Venerdì dei morti.
In questo grigio pomeriggio di inizio novembre, tutto scorre, la catena di certe tradizioni si interrompe, e un pensiero mi attraversa lungo gli occhi, dichiarandomi nuove diapositive.
Ci risiamo.
Ritorno alla fantasia, la lascio andare, come una danza, un tappeto sul quale coricarmi, dormire, svegliarmi, fare l’amore.
Annoiarsi è un po’ come morire.
Le ho detto qualcosa, fra ieri e oggi, non ricordo bene cosa, credo avesse a che fare con la passione. Si, le ho detto che non intendo più voltarle le spalle, adesso, e che ho voglia di ballare.

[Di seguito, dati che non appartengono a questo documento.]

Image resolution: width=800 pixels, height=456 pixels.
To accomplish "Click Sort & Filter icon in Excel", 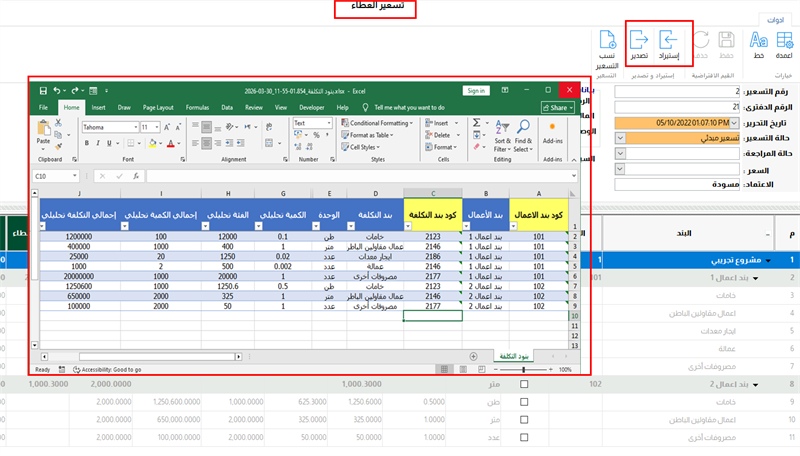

Le parole smettono di essere parole non solo con una immagine che si muove.
Le parole smettono di essere parole quando non si rinnovano e ripetutamente le si utilizzano per comodità, o per camuffare la paura, ma nel mentre lei ci fotte.
Nutro parole nuove, ma sono ancora nascoste, stanno sacrificandosi, fra i polmoni, le arterie del cuore, e fra una secrezione e un’altra implorano di uscire.
Termini come illusioni o disillusioni trovano il tempo di essere rielaborati in fretta.